» Records from a data collection:
>> start

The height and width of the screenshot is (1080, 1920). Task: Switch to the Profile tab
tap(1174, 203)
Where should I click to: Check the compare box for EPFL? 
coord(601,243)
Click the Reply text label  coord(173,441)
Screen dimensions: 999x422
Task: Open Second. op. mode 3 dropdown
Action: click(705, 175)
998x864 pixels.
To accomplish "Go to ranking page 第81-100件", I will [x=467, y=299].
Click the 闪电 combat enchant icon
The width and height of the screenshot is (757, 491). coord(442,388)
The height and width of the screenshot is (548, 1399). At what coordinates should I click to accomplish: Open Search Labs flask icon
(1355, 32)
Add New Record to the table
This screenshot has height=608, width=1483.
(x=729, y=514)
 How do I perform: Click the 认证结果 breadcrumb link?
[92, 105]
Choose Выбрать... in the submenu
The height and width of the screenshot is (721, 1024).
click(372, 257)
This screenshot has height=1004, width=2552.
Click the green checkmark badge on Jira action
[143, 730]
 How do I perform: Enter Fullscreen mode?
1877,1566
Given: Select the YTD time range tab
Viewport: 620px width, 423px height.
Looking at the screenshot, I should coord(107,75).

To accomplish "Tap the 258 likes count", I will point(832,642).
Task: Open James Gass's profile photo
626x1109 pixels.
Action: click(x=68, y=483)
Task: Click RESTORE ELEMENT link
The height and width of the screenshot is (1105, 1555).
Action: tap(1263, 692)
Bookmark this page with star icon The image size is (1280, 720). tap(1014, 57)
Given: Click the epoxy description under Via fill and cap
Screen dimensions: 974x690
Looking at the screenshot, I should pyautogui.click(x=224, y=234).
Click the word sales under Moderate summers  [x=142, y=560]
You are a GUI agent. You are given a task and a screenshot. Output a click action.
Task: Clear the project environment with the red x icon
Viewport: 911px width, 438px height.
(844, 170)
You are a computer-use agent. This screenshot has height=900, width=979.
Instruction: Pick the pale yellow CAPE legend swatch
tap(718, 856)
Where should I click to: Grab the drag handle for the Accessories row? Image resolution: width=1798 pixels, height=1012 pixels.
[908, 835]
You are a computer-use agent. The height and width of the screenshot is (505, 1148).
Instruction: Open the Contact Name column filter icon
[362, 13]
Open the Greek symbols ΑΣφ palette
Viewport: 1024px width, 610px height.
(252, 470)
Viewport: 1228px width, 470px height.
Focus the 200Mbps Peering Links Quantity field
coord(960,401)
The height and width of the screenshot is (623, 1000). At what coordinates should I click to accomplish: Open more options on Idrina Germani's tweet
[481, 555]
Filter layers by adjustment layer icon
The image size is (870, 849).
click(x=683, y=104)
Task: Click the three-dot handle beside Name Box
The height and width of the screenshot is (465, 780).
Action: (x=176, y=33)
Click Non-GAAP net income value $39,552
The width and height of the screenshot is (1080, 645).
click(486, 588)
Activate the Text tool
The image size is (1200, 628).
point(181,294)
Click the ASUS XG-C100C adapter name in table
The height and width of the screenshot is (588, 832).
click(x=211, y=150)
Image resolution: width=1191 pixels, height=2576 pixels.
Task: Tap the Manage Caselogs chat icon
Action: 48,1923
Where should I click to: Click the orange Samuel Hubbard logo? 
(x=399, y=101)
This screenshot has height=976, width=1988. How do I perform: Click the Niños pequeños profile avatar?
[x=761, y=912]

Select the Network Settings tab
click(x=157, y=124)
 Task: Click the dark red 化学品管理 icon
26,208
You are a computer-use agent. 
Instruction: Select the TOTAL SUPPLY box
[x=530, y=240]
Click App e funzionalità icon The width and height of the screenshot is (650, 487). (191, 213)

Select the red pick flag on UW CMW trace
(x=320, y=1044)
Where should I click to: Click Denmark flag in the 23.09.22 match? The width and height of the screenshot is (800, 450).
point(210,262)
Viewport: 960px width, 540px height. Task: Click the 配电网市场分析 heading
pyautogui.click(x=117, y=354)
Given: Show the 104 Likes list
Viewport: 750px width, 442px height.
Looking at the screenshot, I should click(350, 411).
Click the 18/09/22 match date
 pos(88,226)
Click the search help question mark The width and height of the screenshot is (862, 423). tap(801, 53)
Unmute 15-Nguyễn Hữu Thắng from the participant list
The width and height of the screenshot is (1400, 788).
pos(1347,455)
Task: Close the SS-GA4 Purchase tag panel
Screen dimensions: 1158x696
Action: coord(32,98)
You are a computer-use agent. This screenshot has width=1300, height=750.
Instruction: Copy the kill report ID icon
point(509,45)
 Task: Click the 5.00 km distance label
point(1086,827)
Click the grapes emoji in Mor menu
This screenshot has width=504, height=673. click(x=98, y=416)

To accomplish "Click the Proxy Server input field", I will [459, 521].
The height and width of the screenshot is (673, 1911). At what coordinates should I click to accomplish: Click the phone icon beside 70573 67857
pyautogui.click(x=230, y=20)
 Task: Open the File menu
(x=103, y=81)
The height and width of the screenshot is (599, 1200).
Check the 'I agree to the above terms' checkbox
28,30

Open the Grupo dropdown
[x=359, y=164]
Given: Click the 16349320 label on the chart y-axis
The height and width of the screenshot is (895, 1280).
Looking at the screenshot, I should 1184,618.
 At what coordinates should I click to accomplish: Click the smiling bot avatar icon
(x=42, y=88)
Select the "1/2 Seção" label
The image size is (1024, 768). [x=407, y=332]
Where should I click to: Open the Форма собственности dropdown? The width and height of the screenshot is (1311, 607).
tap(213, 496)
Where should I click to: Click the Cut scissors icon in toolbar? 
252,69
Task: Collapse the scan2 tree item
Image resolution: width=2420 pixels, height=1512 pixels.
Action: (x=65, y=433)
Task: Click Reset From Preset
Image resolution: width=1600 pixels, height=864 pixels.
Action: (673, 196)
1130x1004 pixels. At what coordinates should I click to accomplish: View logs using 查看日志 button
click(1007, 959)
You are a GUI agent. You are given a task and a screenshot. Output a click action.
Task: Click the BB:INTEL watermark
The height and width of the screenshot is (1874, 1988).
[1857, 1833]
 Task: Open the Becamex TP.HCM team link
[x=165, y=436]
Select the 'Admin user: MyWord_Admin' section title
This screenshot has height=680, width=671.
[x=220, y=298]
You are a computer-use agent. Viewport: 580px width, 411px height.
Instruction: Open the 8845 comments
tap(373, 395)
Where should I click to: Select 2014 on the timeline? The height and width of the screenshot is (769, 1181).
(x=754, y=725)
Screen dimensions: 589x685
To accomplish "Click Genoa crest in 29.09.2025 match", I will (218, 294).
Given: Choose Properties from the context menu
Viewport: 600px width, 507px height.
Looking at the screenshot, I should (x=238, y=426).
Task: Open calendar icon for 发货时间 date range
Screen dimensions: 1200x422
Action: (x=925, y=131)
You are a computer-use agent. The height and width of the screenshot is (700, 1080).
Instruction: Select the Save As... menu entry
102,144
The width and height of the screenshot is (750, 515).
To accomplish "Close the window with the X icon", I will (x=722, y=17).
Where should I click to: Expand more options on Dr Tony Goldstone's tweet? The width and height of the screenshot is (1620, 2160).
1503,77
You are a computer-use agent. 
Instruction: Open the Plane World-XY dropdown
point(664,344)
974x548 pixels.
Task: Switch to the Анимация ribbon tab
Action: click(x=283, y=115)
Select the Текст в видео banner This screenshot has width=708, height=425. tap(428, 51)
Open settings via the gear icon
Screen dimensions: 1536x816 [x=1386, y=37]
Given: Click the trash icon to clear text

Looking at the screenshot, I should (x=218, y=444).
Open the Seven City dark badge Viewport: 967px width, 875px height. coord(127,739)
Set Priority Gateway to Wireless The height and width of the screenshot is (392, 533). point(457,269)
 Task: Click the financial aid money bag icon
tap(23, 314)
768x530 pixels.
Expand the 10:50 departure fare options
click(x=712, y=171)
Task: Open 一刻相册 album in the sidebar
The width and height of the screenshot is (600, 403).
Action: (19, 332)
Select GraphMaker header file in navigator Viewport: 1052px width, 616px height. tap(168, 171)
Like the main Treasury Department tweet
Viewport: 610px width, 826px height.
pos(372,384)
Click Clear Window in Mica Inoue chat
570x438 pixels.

>> end

» Written problem: Please repeat everything in the listing from the line containing "bot avatar icon" down to the line containing "click(1007, 959)", both of those lines included.

» Output for this task:
 At what coordinates should I click to accomplish: Click the smiling bot avatar icon
(x=42, y=88)
Select the "1/2 Seção" label
The image size is (1024, 768). [x=407, y=332]
Where should I click to: Open the Форма собственности dropdown? The width and height of the screenshot is (1311, 607).
tap(213, 496)
Where should I click to: Click the Cut scissors icon in toolbar? 
252,69
Task: Collapse the scan2 tree item
Image resolution: width=2420 pixels, height=1512 pixels.
Action: (x=65, y=433)
Task: Click Reset From Preset
Image resolution: width=1600 pixels, height=864 pixels.
Action: (673, 196)
1130x1004 pixels. At what coordinates should I click to accomplish: View logs using 查看日志 button
click(1007, 959)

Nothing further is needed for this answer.